### TASK REQUIREMENTS
Write out the stretch of lines below that begins at the line with "Privacy Policy (1450, 1879)" and ends at the line with "Nintendo 3DS (523, 404)", including both, exactly as given and nothing more.

### EXCERPTED RECORDS
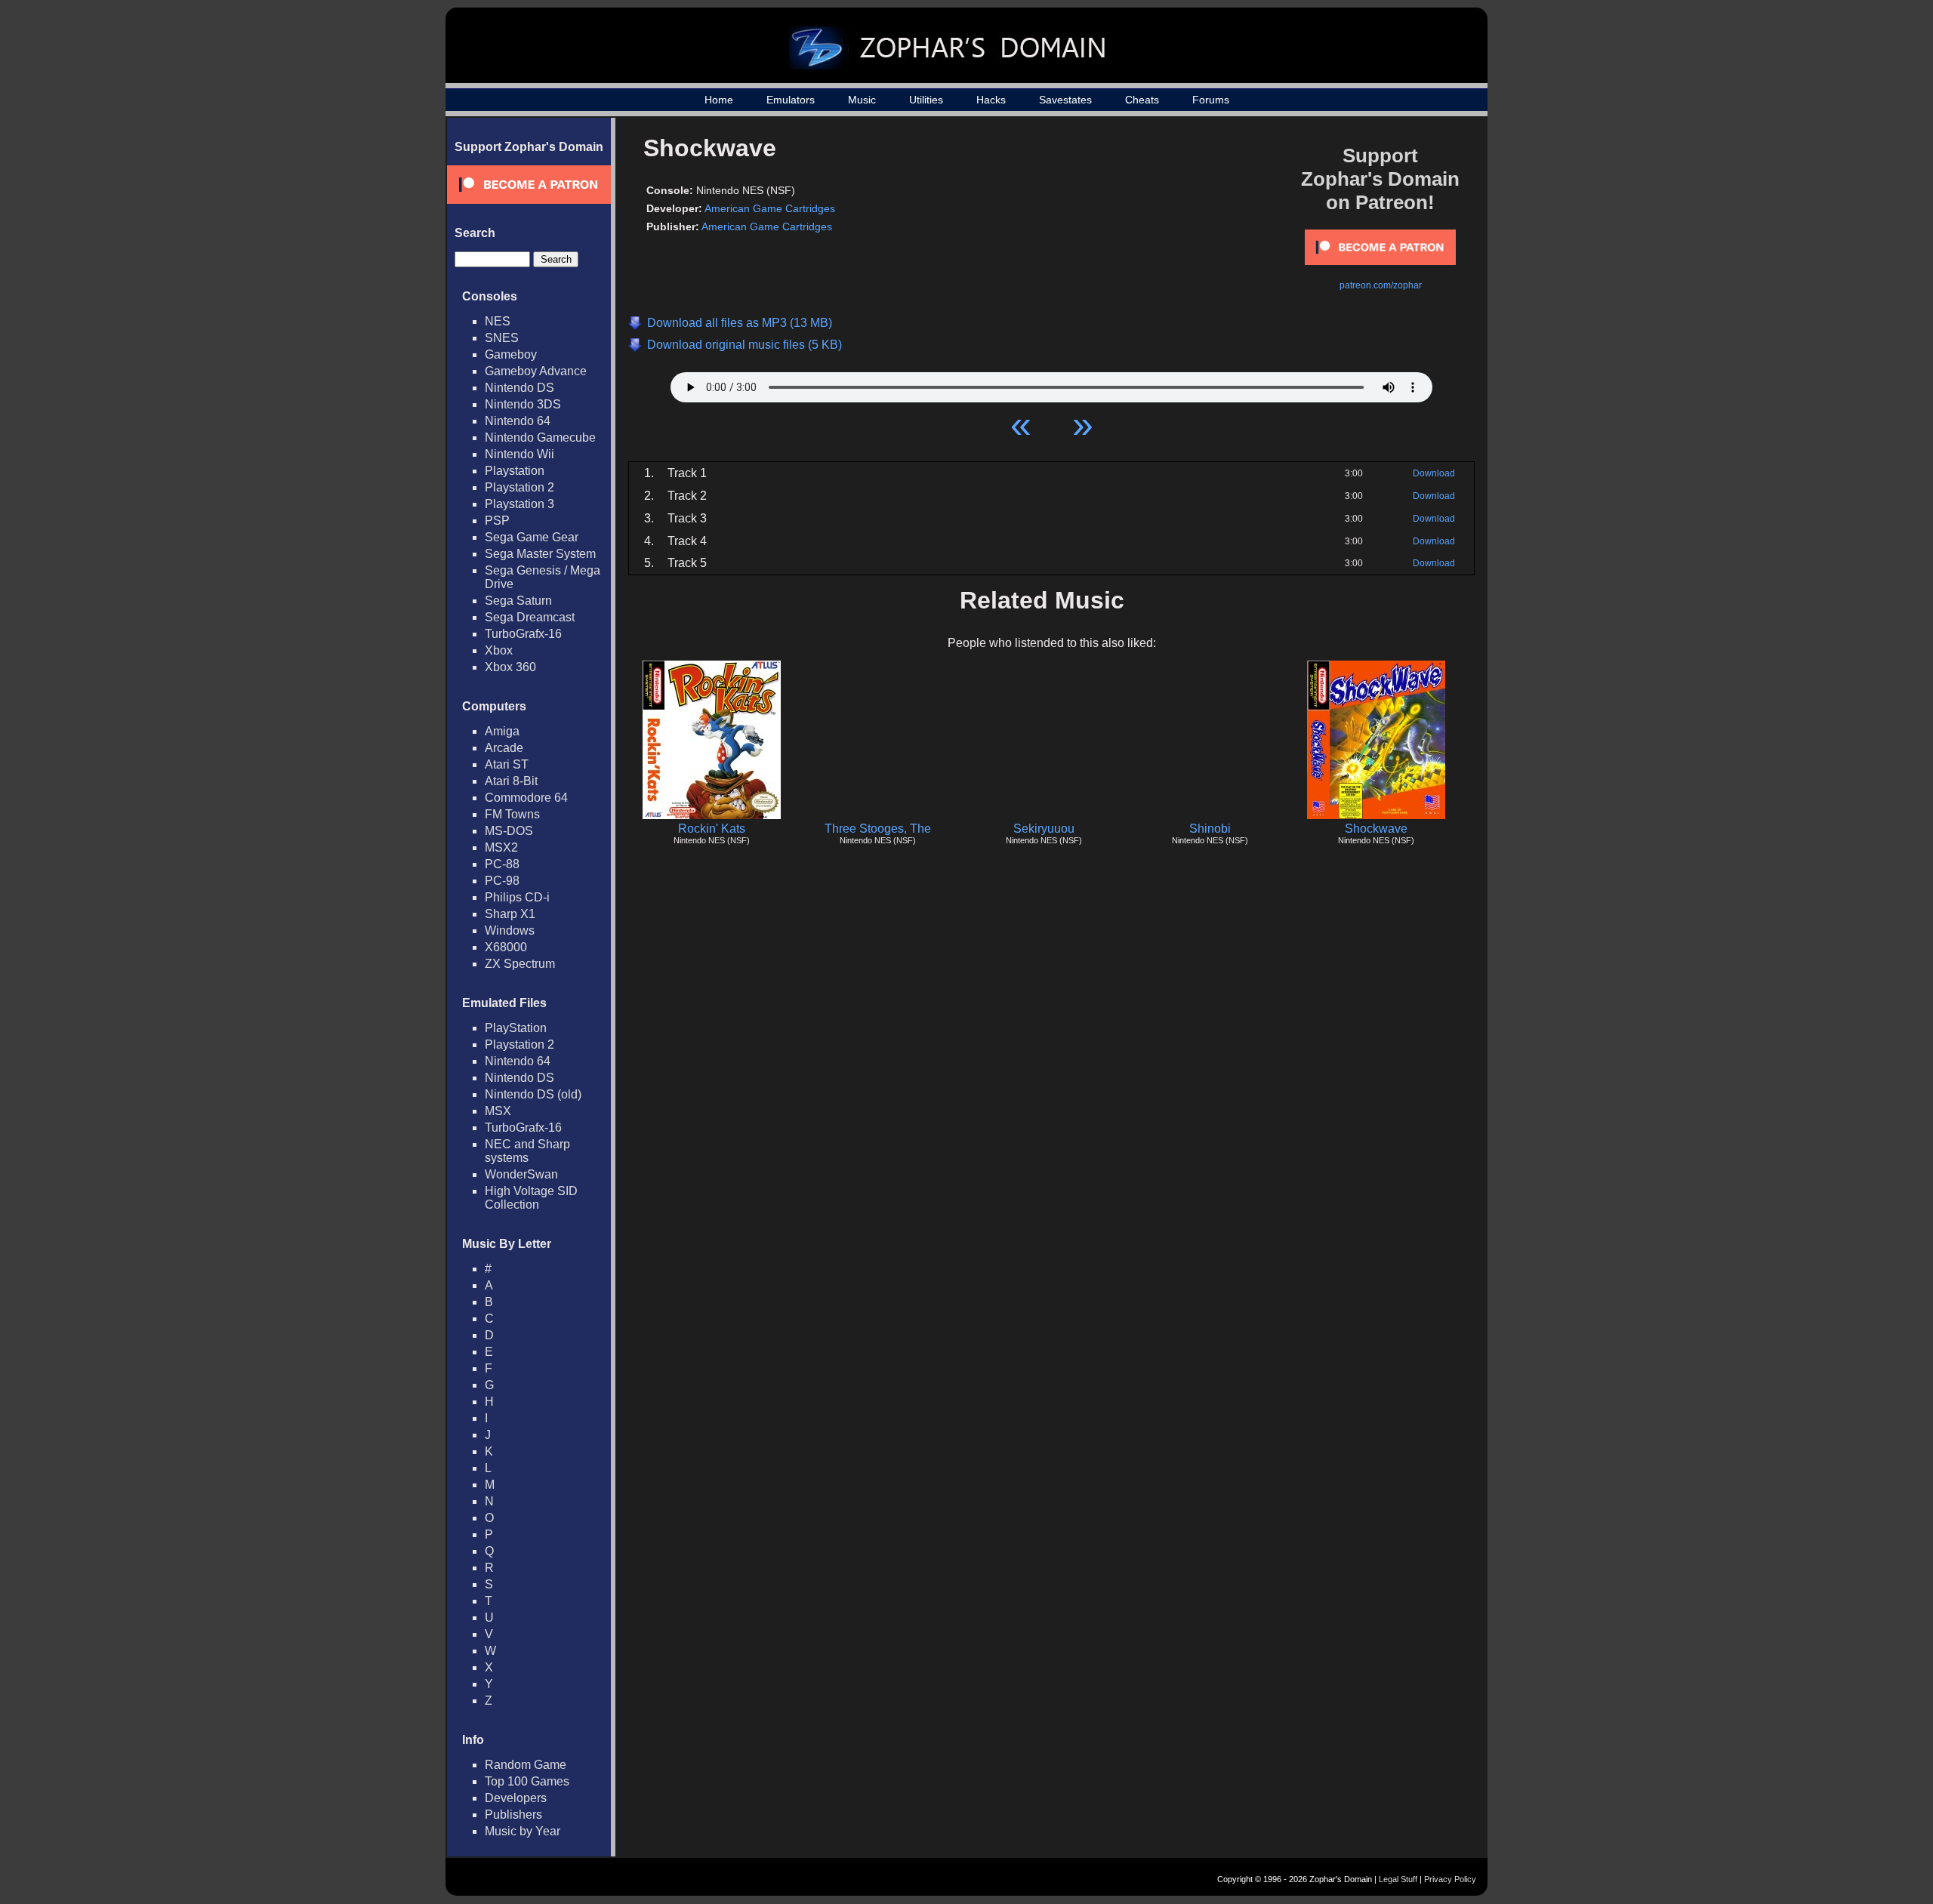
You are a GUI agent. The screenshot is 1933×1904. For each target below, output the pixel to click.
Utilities (926, 100)
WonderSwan (521, 1174)
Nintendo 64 (517, 420)
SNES (502, 337)
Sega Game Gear (531, 537)
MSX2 (501, 847)
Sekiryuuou (1043, 828)
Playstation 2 (519, 487)
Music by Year (522, 1831)
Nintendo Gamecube (540, 437)
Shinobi (1210, 828)
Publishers (513, 1814)
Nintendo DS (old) (533, 1094)
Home (718, 100)
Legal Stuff (1398, 1879)
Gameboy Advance (536, 371)
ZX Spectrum (520, 963)
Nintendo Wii (519, 454)
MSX (498, 1111)
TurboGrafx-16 (523, 633)
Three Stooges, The (878, 828)
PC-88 (502, 864)
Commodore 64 (526, 797)
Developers (516, 1798)
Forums (1210, 100)
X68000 (506, 947)
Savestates (1065, 100)
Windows (510, 930)
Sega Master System (540, 553)
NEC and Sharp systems (527, 1151)
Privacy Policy (1450, 1879)
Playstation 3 (519, 504)
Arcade (504, 747)
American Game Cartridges (769, 208)
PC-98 (502, 880)
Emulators (790, 100)
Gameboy (511, 354)
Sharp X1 (510, 913)
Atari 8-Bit (511, 781)
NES (497, 321)
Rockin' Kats (711, 828)
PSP (497, 520)
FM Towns (512, 814)
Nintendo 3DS (523, 404)
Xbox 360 (510, 667)
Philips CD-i (517, 897)
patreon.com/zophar (1381, 285)
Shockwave (1376, 828)
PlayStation (516, 1027)
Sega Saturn (518, 600)
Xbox (499, 650)
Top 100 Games (527, 1781)
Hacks (991, 100)
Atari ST (507, 764)
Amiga (502, 731)
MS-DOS (509, 830)
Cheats (1142, 100)
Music (862, 100)
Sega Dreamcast (530, 617)
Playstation (514, 470)
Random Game (525, 1764)
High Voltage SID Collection (531, 1198)
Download (1434, 473)
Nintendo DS (519, 387)
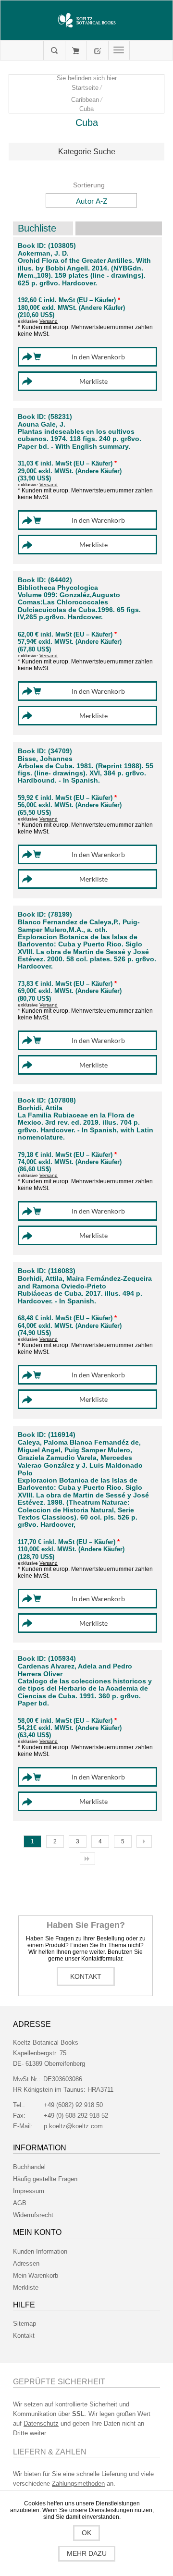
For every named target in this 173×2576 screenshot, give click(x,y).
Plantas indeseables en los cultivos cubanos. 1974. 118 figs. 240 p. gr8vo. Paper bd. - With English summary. (79, 439)
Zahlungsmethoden (78, 2483)
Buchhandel (29, 2167)
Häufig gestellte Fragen (45, 2179)
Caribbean (85, 99)
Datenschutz (41, 2423)
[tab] (86, 152)
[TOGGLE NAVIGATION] (119, 50)
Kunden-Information (40, 2251)
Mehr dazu (87, 2553)
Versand (48, 321)
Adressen (26, 2263)
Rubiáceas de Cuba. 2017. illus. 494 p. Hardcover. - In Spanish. (80, 1297)
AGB (19, 2203)
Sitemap (24, 2323)
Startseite (85, 87)
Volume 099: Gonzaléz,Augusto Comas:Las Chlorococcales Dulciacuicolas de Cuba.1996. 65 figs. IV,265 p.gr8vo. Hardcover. (79, 606)
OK (86, 2533)
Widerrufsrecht (33, 2215)
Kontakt (85, 1976)
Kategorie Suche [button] (86, 151)
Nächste (144, 1841)
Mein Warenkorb (75, 50)
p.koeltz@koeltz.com (73, 2126)
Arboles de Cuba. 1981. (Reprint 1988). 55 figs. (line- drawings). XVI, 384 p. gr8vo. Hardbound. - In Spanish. (85, 773)
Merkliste (25, 2287)
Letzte (87, 1858)
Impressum (28, 2191)
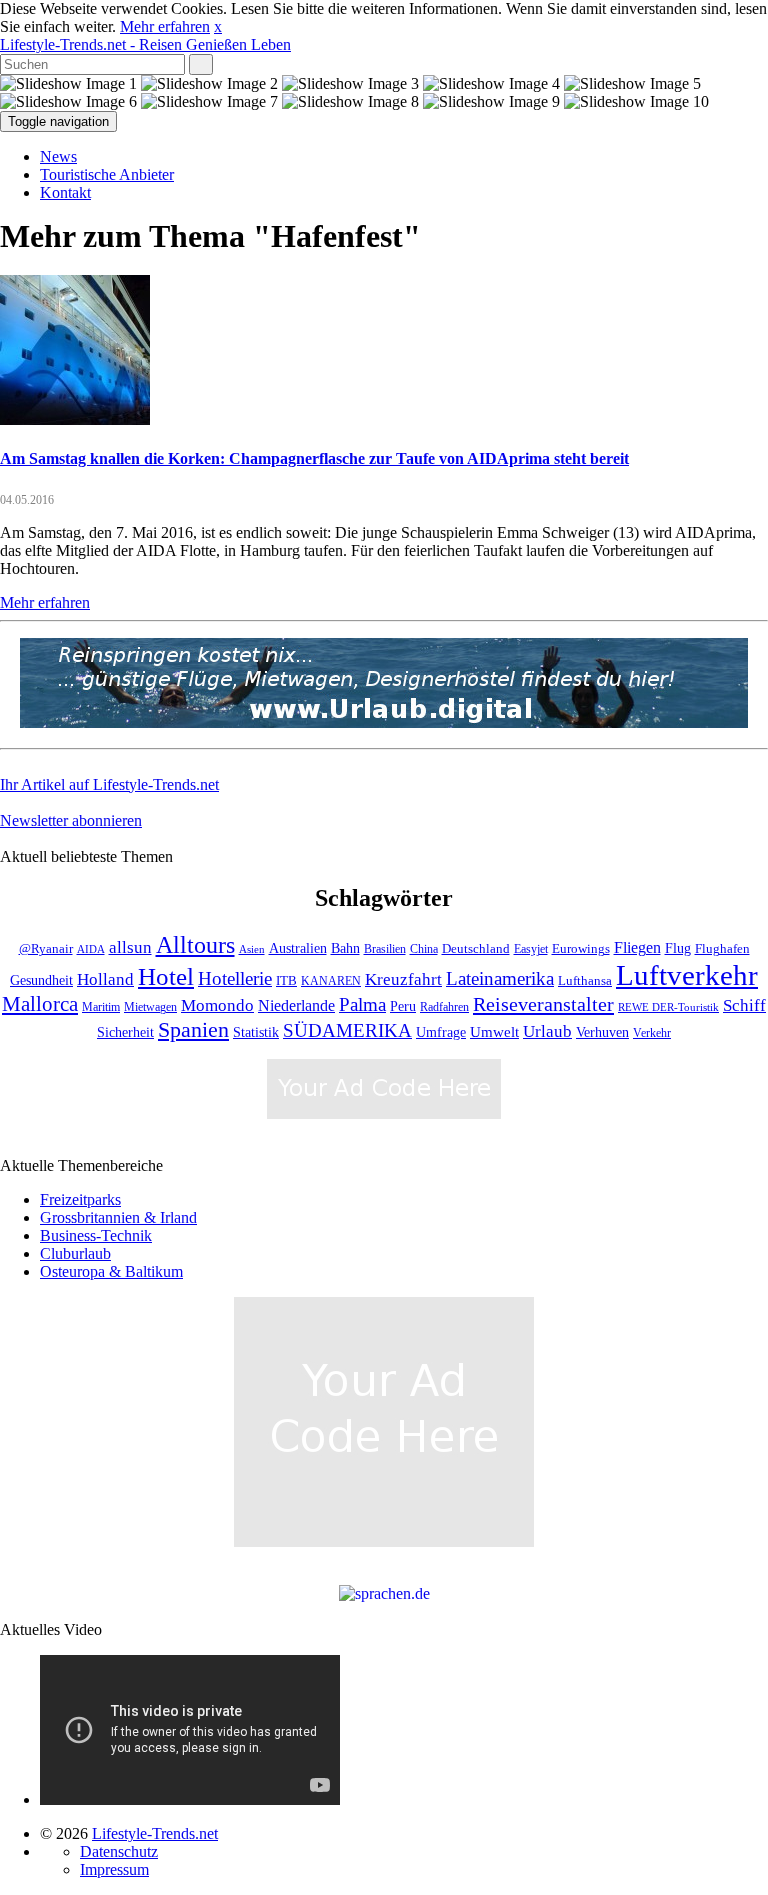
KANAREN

### TASK RESULT
Privacy Policy (1450, 1879)
Playstation 3 (519, 504)
Arcade (504, 747)
American Game Cartridges (769, 208)
PC-98 (502, 880)
Emulators (790, 100)
Gameboy (511, 354)
Sharp X1 (510, 913)
Atari 8-Bit (511, 781)
NES (497, 321)
Rockin' Kats (711, 828)
PSP (497, 520)
FM Towns (512, 814)
Nintendo 3DS (523, 404)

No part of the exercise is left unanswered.